= Beginning of Section =
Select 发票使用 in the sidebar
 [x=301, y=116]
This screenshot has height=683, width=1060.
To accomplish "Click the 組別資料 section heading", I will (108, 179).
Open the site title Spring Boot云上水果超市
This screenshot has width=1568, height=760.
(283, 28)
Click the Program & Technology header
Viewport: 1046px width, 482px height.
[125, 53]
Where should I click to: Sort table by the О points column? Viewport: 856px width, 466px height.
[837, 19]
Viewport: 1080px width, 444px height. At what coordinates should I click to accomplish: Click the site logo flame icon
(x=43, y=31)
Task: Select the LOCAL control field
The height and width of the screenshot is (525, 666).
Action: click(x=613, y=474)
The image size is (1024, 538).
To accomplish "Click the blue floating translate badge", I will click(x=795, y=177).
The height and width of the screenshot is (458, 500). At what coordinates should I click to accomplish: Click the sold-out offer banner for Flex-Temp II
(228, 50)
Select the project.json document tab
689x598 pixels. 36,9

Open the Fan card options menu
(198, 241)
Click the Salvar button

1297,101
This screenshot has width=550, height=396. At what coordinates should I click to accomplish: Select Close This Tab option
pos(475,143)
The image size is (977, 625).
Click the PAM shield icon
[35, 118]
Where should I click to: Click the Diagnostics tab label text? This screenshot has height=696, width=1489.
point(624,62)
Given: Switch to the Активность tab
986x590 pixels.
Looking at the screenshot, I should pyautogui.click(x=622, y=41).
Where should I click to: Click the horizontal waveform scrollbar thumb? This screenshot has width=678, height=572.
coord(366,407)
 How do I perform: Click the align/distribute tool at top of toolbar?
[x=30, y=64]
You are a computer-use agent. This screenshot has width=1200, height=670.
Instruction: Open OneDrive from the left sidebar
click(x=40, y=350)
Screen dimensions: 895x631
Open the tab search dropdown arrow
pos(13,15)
= End of Section =
> _Activity_
There is a line above that contains "Screen dimensions: 895x631". Copy it and all later lines through the last, exactly, and leave out the rest.

> _Solution below_
Screen dimensions: 895x631
Open the tab search dropdown arrow
pos(13,15)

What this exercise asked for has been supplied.